For game one we decided that I needed to refocus the campaign. The group is doing an investigation on Scintilla, the capital of the Calixis Sector and we realized we were suffering from both too much info and not enough clear result and it was leading the players to feel there were too many avenues to investigate. So, as the GM is ultimately responsible for delivering a fun framework for the players to build a good story in, I am doing a mild reset. I am moving the game on a couple of years after assuming the players have hit a wall in their investigation. This will allow me to flesh out the characters role on the planet, fill in some background to help guide the players along in the scenario. Hopefully this will allow the players to better connect into the world and the story and get us through the story.
The second game has had a much tighter story brief, it is a monthly game so I need to make sure every session has a good hook to it as bad game won’t get a chance to move on for at least another month. In addition both games are played on week nights so the sessions are short compared to the legendary all day sessions of old so for the monthly game so I often have the session tightly planned and while the players have a lot of choices the story line pushes them in more direct ways in the monthly game than it does for the regular session game. So after deciding that the regular game spent too much time investigating without clear results, I naturally had the second game spend all of last night doing an investigation.
To keep the investigation moving I used a technique stolen from 4th Edition D&D, the skill challenge. Now in 4th ed D&D it is somewhat controversial, it can be played like a formula and I am told bad D&D DMs are running these by saying ‘Ok this is a skill challenge, roll your skills and tell me if you crit.’ but I am stealing the idea of moving from player to player and challenging them to use their skills in the investigation by role playing their character. In practice I went around the table from player to player and asked them what they were investigating and what skills they felt were appropriate for that line of investigation. For instance the Priest used his skills to investigate Church contacts. He would tell me his question, point out a skill that he would be using as a base, make his roll and if information was available I would either give a brief answer or provide a quick character bit if an NPC was involved. This differs from our traditional methods of doing this sort of thing which is the entire group thinking as a committee and often circling around each other in that way committees tend to do. After each pass around the table I would allow the group to have a quick group pow wow, and I would check in with the Officer to see if he wanted to put any direction in, but I would then circle the table and work player to player again. As in D&D I counted successes and failures and opened up more clues as the challenge moved on based on the result checks. This could have been trouble, as you don’t want bad dice to completely derail the group so I set a minimum amount of info available that I thought should move them along, but as it happened they had hot dice and they got good info down one line of questioning they followed. I won’t say which one they did best on, but it was nice to be fairly free with clues in one area. I will certainly be using this technique again as I think it got us a much tighter result than we had been getting in the other group for investigations. You can see the results of the session from the Game Summary and get a feel for how it felt during the game.

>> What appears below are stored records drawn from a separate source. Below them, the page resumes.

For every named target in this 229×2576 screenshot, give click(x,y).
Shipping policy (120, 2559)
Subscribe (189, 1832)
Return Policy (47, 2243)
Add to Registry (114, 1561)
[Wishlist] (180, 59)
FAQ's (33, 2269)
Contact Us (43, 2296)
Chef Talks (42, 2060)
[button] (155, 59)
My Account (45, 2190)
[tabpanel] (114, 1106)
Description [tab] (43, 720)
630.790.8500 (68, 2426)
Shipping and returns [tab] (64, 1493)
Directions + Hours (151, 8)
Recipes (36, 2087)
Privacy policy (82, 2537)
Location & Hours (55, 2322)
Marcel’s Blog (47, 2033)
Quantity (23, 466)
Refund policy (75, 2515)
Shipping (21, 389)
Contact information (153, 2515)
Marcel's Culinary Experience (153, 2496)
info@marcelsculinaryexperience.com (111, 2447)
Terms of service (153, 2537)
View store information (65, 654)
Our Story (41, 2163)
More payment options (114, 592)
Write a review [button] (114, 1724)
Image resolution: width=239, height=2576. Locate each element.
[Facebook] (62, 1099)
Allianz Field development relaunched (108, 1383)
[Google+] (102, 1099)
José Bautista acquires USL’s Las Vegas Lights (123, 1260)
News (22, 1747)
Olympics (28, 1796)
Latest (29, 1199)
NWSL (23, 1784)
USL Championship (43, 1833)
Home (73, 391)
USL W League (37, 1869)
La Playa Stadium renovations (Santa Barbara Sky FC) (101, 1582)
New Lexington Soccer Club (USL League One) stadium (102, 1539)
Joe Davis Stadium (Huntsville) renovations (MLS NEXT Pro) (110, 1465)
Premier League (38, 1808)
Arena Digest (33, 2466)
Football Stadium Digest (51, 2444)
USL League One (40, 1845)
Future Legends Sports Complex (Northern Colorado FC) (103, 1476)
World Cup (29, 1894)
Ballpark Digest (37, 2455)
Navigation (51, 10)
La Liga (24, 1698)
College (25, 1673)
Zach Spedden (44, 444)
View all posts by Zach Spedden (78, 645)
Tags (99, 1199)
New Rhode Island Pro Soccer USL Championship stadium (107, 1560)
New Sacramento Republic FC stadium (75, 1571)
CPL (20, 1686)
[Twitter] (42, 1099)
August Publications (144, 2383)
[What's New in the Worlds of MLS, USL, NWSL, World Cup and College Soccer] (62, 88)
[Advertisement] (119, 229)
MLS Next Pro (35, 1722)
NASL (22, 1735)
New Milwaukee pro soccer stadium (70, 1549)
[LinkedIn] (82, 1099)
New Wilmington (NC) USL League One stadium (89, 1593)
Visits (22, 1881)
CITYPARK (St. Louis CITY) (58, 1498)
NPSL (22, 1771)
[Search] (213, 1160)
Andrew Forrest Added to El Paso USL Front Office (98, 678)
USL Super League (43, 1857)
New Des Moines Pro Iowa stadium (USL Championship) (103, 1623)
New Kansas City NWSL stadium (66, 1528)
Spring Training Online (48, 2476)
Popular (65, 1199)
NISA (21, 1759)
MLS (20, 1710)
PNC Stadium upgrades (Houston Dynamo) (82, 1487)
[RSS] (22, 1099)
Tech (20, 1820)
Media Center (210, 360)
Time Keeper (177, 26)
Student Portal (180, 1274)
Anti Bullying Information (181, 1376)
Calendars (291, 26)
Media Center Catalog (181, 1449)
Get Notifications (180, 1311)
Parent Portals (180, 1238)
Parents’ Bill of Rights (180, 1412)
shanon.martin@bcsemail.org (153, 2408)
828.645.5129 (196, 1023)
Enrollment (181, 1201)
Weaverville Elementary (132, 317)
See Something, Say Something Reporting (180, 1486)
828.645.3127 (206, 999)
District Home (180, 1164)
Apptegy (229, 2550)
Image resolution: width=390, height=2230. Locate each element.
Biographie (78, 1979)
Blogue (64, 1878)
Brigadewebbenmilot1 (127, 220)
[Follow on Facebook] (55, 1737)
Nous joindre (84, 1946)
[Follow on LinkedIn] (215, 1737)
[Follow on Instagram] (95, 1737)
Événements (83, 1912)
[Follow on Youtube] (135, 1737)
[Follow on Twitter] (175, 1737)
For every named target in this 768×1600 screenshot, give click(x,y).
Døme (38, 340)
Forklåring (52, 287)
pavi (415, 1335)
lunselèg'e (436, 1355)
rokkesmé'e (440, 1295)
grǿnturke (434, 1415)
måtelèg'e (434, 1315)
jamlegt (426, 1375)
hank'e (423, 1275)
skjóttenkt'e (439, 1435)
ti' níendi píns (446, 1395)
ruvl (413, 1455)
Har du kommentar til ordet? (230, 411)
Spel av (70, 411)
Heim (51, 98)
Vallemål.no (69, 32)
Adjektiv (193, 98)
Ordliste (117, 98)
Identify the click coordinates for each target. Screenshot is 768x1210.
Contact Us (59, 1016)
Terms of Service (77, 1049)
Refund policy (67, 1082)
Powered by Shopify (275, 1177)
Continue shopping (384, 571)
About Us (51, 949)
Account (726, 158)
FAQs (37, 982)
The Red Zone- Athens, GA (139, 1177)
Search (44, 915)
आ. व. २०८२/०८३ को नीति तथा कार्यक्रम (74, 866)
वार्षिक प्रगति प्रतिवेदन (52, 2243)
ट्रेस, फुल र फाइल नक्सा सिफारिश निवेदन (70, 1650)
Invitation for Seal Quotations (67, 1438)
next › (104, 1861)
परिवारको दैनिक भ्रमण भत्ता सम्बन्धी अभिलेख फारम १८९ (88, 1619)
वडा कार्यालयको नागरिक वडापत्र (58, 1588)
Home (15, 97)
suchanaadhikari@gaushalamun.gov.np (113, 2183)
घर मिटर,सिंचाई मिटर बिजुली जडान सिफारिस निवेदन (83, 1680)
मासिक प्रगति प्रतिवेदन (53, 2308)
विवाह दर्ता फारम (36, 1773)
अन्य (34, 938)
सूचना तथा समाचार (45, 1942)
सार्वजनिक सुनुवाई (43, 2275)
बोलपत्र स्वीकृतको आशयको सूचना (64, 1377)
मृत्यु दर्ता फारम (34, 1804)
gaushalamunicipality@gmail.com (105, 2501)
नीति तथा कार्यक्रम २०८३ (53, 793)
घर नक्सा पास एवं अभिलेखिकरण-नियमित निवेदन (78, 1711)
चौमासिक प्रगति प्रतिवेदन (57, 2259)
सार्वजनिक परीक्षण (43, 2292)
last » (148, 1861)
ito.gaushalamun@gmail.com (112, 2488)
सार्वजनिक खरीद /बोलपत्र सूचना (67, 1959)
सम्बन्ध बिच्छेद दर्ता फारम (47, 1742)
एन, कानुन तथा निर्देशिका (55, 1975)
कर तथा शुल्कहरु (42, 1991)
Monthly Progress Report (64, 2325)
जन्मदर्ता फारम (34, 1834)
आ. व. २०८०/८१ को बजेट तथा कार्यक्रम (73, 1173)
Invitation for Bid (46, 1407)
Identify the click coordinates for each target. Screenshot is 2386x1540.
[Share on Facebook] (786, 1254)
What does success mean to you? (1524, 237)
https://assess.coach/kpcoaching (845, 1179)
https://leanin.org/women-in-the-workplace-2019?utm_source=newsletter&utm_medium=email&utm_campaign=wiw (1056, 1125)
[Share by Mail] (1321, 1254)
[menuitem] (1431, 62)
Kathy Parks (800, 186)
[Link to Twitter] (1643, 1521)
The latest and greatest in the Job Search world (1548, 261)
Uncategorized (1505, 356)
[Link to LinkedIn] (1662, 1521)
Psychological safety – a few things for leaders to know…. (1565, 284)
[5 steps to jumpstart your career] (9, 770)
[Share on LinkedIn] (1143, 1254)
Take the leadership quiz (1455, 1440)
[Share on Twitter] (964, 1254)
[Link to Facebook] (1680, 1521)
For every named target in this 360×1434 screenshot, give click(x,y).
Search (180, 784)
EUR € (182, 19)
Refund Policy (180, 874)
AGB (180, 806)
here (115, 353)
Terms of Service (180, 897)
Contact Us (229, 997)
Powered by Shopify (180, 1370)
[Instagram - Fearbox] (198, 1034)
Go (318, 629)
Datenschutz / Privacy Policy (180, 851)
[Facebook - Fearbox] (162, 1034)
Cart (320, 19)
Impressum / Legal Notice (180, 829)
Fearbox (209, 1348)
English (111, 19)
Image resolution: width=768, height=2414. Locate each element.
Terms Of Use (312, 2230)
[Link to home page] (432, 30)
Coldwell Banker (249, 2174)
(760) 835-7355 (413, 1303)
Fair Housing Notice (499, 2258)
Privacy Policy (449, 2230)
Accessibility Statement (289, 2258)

So to sum up, a refocus is in the works for the the first campaign. This will force me as the Gm to tighten up and give the players more meat to bite into. This was our first group and we started pretty cold with it so I don’t feel too bad here, but it is sign that I didn’t have game as well focused as I should. Good that the players let me know their feelings before we came off the rails, but a reminder to me that even after thirty one years of GMing I am still far from an expert. The second game let me play with a different method of handing the non-combat elements of a Dark Heresy investigation and I think it worked well. It won’t always be the perfect method, there are times the group should be investigating as a group and the character interplay is critical, but I am happy with the steal and it let players who might have otherwise mostly sat out this sort of thing get involved and really contribute.